WEST PALM BEACH, FL. — The oldest synagogue in Palm Beach County, Temple Beth Israel, is being considered again to be designated as a historic place.
It found a forever home in 2012 by moving to Temple Beth El’s campus and located off N. Poinsettia Avenue. It is now Yeckes Family Chapel.
According to the city, a property; even once it’s deemed historic with the land underneath, it does need to have a new designation so that it carries with the new parcel.
“We celebrate our diverse history,” said Friederike Mittner, the West Palm Beach’s historic preservation planner. “Officially register it so that moving forward, if perhaps the tenants change in that location that will continue to protect that history for future generations because any modifications will be required to be approved by the historic preservation board.”

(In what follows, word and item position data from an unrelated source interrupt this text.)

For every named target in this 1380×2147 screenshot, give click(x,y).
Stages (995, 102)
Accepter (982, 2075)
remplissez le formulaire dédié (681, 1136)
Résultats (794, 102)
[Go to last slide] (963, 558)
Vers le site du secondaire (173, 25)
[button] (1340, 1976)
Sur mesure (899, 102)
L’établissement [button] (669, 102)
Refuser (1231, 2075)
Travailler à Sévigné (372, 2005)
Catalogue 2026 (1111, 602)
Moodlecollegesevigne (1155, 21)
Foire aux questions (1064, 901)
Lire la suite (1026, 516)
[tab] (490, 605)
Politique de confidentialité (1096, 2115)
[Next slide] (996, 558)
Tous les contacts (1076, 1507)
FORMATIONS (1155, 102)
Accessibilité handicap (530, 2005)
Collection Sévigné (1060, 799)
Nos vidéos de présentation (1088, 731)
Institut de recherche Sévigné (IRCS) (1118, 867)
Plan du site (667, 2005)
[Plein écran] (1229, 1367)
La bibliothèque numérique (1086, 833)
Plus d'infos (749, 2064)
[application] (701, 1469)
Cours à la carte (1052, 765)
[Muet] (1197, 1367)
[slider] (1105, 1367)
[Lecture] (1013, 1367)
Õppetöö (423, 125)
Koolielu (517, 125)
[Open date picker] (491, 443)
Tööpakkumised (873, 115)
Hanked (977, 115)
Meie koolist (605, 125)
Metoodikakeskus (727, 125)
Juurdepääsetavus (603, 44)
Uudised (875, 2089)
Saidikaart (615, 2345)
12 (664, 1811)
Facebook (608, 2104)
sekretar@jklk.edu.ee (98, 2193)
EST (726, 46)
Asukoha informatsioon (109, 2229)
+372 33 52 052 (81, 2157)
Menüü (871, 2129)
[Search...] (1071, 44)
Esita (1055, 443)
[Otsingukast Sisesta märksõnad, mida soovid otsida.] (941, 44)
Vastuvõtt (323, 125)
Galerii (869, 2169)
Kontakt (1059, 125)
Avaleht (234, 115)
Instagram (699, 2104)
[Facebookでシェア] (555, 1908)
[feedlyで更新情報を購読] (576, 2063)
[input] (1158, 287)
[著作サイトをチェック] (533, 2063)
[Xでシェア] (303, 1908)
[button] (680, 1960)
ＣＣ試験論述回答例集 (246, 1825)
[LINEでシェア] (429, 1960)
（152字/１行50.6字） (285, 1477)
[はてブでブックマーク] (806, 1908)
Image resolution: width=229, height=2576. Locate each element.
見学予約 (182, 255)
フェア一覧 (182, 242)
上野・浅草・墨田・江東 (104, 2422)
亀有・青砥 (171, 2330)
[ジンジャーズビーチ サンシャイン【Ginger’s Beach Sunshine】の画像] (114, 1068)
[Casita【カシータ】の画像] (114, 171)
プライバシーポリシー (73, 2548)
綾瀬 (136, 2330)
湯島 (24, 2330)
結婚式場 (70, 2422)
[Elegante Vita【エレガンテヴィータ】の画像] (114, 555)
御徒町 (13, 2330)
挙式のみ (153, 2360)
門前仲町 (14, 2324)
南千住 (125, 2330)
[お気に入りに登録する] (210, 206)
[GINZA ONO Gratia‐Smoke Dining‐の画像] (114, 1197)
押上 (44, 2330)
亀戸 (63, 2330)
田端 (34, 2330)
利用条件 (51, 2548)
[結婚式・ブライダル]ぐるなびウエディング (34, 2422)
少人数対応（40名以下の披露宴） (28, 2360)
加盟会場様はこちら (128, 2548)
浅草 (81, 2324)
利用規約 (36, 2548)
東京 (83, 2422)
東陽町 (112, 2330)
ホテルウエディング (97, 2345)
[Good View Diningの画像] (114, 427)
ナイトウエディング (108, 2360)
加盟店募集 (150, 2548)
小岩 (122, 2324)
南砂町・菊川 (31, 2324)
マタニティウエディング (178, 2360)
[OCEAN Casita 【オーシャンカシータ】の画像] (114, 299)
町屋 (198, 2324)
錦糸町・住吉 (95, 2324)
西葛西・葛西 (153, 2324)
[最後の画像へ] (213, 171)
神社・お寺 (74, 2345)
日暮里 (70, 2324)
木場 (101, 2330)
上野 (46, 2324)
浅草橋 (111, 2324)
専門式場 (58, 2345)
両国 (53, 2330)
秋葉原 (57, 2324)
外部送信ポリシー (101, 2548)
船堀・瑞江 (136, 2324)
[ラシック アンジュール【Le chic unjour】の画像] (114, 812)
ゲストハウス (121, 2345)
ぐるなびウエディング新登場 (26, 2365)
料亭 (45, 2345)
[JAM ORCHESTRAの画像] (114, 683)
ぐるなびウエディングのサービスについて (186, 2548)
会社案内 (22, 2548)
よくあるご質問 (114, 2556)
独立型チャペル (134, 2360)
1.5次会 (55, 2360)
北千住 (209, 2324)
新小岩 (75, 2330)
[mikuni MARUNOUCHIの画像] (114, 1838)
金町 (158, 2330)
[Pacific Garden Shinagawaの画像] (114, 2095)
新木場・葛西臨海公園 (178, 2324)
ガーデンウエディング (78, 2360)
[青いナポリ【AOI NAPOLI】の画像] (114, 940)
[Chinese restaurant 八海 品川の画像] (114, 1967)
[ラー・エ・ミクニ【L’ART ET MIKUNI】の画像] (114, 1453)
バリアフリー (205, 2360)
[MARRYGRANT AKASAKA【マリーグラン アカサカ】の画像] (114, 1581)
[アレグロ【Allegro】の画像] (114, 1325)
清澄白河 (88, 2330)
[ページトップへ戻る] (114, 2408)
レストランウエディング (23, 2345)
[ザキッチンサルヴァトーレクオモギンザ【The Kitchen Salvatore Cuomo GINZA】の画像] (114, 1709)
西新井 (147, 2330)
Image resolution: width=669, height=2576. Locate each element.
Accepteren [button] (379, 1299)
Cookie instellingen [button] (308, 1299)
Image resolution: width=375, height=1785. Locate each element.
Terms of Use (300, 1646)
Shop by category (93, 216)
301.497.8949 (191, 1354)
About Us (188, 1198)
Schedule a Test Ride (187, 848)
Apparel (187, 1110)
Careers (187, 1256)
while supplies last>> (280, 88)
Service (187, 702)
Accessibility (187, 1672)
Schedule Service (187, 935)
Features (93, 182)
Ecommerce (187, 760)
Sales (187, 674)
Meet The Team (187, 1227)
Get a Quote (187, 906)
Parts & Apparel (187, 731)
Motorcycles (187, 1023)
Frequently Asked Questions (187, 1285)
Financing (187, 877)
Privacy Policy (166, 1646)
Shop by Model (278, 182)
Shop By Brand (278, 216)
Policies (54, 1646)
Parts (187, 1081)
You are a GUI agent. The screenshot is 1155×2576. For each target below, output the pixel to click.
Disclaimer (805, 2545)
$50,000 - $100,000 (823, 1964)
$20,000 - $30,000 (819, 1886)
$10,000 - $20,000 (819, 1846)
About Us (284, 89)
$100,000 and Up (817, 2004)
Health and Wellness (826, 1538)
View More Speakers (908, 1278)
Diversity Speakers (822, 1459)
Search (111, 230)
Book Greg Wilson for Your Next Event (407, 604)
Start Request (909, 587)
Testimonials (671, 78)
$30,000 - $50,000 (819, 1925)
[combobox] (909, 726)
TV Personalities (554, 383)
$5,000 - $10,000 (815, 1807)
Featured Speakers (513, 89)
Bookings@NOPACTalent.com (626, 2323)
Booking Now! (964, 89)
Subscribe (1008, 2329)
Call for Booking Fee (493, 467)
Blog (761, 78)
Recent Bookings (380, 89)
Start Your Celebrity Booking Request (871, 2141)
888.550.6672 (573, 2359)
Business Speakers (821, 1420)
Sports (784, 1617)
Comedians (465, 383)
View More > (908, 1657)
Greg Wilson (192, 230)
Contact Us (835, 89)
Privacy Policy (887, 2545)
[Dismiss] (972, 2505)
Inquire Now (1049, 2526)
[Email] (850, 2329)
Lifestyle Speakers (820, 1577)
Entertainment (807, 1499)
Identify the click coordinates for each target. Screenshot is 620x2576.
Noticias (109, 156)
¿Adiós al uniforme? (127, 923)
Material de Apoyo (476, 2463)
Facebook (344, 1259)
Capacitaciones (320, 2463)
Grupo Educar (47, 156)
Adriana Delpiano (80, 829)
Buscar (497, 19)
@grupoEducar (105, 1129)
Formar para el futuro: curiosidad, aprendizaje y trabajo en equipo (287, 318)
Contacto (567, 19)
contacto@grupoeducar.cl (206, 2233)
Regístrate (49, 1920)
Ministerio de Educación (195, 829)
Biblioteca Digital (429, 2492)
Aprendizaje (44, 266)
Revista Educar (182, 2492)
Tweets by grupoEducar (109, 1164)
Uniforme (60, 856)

“We’re proud to be part of the history of Palm Beach,” said Rabbi Leonid Feldman, the spiritual leader at Temple Beth El.
Feldman said the old temple was built by a small group of Jewish pioneers who wanted a house of worship back in the 1920s.
“It was begun by 80 families. That is what we researched. There were 80 families that put together the money,” said Feldman.
After the first World War, the Byzantine Revival style was popular among structures. The dome over the portico at Temple Beth Israel references that.
“There are some Greek elements there. Original ceiling and original floor. It’s incredible,” said Feldman.
A sentiment that both the Temple Beth El and the city want future generations to experience.
“A hundred years from now, they’ll be able to cherish it,” said Mittner.
A first public hearing and reading took place this week and a second one is scheduled next month before the city commission makes a final vote.
On January 26, 2021, the Historic Preservation Board (7-0) recommended to designate Temple Beth Israel on the West Palm Beach Register of Historic Places.
According to the city of West Palm Beach, the founding members of Beth Israel were prominent businessmen and civic leaders in West Palm Beach.
Max Sirkin was instrumental in forming the temple and was selected to be its first president.
He had emigrated from Russia as a young man, settling first in Connecticut and then in Atlanta.
He relocated to West Palm Beach in 1896 and went into partnership with his father-in-law as proprietors of a men’s furnishing store.
Sirkin was active throughout the state of Florida in fraternal circles and was a Mason, Elk, and a member of the Shrine and International Order of Odd Fellows. He served as City Councilman and in other offices before his death in 1933.
Joseph Mendal served on the City’s Planning Commission and in 1923-24, was Mayor of West Palm Beach.
He was also active in welfare circles. In 1928, a United Jewish Welfare Board was formed at a meeting of Beth Israel and the Beth El congregations. Mendal was named president of the Board.
The following year he was elected president of City Welfare Federation.
The third member of the building committee, Julius Lax, was president and manager of the Palm Beach Plumbing and Supply Company.